Soft fruit - healthy or hazardous?


Berries are often promoted as a healthy food and grabbing a punnet of blueberries may seem a darn sight easier than giving up smoking, cutting down on alcohol or taking daily exercise. Or indeed, easier than cutting down your total intake of fats and sugars. But of course it’s your entire dietary mix that matters, not whether or not you eat berries.
Fresh berries are expensive because they are so perishable but packets of cheaper frozen berries have now become widely available. These are advocated for all kinds of “healthy recipes” in magazines and cookery books.

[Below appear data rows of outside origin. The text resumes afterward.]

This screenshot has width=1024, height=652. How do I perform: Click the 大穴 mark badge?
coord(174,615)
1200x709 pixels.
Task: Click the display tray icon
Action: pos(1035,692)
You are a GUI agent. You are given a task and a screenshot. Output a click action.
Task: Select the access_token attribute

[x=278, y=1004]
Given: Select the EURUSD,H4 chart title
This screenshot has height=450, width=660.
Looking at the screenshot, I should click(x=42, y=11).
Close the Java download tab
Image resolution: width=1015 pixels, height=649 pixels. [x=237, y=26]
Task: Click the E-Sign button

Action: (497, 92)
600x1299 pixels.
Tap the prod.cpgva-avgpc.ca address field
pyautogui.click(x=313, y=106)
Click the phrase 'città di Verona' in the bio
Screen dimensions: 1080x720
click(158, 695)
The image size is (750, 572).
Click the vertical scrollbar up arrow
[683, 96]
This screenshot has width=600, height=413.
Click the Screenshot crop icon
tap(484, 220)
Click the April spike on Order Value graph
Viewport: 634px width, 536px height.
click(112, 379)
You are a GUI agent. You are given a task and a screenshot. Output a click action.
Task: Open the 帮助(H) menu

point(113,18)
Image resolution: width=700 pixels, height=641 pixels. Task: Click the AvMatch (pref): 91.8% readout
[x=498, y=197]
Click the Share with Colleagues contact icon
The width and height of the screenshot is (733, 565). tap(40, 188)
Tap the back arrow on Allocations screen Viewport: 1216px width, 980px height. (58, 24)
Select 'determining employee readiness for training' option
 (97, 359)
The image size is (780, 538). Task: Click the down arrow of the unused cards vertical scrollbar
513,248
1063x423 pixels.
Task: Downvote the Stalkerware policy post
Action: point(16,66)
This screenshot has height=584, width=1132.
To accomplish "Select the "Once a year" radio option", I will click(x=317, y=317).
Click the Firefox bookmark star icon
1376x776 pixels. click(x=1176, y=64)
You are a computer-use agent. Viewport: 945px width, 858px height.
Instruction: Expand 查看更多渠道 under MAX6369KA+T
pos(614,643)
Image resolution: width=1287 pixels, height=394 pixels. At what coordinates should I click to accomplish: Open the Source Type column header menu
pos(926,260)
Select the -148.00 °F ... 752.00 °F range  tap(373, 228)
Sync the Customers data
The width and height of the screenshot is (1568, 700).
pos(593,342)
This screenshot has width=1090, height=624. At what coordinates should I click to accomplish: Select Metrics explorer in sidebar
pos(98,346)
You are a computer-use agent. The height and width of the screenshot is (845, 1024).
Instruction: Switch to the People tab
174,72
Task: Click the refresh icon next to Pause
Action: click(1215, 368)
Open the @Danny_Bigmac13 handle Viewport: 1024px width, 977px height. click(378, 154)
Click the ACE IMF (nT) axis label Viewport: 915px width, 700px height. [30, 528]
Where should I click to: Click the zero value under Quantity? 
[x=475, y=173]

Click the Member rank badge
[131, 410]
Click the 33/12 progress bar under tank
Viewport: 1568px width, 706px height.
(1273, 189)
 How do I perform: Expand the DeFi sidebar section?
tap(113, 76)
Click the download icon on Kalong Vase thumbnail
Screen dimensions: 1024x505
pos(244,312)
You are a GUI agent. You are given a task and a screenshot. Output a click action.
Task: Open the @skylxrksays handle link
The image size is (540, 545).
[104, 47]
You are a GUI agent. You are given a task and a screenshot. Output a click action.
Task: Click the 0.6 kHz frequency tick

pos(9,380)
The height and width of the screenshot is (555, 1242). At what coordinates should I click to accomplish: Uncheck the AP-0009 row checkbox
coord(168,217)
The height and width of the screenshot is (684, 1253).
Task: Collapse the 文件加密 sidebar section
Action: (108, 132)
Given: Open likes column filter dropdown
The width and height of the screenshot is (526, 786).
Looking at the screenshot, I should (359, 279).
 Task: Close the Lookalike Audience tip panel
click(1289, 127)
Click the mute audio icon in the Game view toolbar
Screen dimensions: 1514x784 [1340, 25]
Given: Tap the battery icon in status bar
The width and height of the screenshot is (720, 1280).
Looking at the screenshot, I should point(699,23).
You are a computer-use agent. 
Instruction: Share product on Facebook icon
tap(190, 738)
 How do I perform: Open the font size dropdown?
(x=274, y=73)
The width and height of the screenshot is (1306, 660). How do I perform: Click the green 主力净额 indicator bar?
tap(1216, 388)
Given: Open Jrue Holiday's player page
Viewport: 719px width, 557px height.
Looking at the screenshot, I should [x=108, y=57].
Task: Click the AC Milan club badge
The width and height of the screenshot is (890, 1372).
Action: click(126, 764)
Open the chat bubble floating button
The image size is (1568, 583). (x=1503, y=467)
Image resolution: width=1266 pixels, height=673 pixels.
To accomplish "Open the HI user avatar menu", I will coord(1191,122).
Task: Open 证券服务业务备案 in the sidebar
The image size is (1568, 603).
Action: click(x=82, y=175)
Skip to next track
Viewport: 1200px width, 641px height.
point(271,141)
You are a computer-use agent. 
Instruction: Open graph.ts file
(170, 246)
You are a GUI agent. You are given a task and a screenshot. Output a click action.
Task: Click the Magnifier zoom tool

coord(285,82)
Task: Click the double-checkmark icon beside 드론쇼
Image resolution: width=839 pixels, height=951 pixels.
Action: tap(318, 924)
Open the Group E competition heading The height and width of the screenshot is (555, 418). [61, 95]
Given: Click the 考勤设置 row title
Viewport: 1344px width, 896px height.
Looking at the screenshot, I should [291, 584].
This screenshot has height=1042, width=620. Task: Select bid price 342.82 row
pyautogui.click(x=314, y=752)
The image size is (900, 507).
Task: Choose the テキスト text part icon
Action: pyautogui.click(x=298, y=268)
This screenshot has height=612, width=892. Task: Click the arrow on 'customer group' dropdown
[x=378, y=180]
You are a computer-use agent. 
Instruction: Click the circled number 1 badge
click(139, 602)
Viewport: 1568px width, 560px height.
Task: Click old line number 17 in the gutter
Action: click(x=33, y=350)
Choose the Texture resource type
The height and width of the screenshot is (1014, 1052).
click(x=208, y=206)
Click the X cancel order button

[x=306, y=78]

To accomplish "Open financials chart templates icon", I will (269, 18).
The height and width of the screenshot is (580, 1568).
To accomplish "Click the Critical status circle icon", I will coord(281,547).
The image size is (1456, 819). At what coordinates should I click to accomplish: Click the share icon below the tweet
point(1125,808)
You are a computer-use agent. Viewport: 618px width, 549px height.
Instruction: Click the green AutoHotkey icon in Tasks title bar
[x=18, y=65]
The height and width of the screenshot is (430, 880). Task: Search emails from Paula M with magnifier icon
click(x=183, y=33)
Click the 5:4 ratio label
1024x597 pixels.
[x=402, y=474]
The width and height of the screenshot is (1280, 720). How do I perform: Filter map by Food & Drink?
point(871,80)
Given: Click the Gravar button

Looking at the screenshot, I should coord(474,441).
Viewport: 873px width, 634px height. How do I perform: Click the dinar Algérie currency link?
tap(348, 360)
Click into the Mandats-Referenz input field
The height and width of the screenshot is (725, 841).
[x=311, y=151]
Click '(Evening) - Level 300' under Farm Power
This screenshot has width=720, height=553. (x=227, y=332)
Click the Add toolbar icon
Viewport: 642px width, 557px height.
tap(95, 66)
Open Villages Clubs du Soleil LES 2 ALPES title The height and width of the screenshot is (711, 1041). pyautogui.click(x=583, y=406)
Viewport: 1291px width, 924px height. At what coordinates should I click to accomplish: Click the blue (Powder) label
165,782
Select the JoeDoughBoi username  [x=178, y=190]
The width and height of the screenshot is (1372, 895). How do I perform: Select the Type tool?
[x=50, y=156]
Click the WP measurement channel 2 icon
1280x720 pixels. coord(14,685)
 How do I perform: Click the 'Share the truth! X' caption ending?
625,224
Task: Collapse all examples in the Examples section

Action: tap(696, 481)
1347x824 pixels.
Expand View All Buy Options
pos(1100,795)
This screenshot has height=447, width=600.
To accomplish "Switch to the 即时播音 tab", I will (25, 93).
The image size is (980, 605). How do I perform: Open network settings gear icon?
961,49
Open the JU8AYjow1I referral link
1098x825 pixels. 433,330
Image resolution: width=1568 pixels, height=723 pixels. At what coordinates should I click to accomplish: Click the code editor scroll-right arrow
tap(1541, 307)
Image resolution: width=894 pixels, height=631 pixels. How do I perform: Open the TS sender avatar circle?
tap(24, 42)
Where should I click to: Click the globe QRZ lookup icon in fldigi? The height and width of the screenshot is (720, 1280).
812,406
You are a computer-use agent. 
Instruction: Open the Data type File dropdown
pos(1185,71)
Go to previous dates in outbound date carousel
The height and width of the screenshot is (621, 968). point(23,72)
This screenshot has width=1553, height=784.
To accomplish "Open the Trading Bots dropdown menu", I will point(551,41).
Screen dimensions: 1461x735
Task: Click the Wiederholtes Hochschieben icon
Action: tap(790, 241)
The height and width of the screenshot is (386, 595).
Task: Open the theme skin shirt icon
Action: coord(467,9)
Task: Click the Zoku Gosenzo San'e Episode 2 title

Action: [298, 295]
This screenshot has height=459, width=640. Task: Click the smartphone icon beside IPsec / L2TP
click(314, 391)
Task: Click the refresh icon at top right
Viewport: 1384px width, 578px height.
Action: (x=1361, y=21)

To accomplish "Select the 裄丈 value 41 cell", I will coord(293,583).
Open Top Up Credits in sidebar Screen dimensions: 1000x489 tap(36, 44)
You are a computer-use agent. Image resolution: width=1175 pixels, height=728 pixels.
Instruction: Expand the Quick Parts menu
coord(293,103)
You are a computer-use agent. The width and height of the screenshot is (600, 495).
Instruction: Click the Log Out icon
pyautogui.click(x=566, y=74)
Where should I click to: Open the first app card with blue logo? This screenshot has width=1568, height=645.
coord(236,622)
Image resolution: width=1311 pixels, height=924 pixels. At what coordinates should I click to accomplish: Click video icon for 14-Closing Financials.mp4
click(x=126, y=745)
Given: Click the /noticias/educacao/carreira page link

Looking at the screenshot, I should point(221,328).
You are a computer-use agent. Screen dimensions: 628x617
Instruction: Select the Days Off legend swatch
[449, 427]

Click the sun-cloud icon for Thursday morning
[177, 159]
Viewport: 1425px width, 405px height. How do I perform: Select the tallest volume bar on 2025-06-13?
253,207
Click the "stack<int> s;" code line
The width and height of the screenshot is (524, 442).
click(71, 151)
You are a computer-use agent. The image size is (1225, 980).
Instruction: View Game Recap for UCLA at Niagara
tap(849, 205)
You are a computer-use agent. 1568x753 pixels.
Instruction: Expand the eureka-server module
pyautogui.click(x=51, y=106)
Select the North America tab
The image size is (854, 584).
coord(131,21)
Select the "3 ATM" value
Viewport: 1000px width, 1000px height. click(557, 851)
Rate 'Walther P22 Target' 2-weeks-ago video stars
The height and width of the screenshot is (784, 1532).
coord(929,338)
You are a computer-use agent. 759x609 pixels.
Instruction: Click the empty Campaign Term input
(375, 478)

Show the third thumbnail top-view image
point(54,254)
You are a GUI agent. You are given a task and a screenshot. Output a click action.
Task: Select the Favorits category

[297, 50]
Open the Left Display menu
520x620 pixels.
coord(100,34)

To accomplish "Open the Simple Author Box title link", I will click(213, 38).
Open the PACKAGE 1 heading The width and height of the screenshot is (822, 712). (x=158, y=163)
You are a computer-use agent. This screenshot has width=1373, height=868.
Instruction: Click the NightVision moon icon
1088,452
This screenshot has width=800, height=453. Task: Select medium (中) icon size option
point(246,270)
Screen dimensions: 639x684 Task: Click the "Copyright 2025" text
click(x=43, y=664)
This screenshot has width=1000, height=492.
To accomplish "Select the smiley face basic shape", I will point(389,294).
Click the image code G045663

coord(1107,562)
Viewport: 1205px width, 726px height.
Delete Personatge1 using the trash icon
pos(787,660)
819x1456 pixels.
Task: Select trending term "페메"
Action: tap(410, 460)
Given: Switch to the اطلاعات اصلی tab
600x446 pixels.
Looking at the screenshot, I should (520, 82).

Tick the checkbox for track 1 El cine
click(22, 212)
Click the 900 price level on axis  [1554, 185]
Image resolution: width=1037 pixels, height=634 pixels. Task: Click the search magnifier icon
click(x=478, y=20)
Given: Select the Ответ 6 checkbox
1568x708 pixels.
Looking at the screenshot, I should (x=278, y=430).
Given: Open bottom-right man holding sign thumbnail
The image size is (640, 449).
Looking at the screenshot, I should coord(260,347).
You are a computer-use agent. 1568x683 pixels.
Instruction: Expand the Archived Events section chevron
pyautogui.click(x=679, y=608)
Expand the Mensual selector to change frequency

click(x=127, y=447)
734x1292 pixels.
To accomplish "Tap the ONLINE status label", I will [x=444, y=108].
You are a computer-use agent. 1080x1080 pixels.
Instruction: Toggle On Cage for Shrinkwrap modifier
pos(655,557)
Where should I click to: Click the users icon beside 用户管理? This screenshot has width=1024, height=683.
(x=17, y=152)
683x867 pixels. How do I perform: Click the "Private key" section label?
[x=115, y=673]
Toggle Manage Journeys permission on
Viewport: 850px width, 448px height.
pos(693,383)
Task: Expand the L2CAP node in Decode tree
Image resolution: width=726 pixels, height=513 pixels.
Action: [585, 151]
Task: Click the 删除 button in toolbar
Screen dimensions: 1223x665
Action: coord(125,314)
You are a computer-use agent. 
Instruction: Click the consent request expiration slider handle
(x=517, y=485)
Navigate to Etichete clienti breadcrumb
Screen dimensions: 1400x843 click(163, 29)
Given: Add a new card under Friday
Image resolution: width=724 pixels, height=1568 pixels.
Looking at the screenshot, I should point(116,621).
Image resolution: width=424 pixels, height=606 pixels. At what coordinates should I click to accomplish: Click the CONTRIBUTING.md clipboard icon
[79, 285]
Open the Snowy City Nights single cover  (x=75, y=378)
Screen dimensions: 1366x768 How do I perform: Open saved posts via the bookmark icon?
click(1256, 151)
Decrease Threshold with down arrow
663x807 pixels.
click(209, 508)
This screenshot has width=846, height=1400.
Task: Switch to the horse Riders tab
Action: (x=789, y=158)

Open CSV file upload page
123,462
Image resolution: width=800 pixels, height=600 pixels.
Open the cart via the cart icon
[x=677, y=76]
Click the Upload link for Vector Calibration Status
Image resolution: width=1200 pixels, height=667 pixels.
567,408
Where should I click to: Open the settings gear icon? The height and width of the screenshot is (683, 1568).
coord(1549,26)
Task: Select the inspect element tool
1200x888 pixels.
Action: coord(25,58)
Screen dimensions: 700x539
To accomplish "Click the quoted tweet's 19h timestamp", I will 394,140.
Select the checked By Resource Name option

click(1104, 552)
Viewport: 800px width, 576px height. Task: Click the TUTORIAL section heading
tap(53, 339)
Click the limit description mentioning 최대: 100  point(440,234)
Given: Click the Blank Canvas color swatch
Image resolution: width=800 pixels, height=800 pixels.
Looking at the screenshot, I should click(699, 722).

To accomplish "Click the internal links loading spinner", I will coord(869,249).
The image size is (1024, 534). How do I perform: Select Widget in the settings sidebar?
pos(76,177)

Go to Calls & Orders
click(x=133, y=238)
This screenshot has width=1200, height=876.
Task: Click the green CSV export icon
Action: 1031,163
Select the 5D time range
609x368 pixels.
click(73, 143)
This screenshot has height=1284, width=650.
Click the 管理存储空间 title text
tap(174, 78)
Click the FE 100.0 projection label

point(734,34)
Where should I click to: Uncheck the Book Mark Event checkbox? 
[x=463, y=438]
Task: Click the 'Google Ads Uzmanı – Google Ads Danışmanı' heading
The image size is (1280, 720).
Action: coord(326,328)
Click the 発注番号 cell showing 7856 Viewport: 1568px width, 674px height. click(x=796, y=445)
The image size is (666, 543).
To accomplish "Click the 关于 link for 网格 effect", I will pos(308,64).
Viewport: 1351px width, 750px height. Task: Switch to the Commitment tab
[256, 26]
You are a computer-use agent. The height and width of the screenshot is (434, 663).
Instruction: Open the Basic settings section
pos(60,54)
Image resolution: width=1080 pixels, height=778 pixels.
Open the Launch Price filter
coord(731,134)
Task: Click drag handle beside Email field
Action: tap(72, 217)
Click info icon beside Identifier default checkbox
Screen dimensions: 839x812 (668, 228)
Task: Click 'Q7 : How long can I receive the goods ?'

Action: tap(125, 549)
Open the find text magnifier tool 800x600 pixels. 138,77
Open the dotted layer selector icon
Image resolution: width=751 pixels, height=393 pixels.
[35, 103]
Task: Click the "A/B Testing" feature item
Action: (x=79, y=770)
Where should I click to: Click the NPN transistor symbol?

They are also used by manufacturers to decorate ready-made frozen desserts such as cheesecakes.
There have been two examples in the news recently of serious illnesses being contracted from eating frozen berries.
In Sweden three elderly people died from norovirus, contracted from eating a frozen dessert that contained berries of Serbian origin in  And in Australia, earlier this year, there were several cases of Hepatitis A, linked to frozen berries imported from China. 
Hepatitis A is linked to faecal contamination of food and norovirus can also be spread in this way.
If we were to give the EU berry farmers the benefit of the doubt, we would envisage their fields and packing areas equipped with fragrant portable toilets and well-equipped hand washing facilities. We might confidently envisage that their staff induction sessions include training on the importance of hand hygiene. Whether or not all farmers reach these high standards I cannot say. If we let our imaginations travel further afield then we might be less optimistic about hygiene in berry fields and processing plants. 

Berries are delicious and if you have a garden, growing your own soft fruit is a great way to use it. Fresh soft fruit  should be washed – but of course you can’t scrub a raspberry. As for imported frozen berries, they can potentially do you more harm than good. My advice is to avoid all uncooked berries if your immune system is compromised. And for everyone else, treat frozen berries as a cooking ingredient that needs to be thoroughly cooked before eating.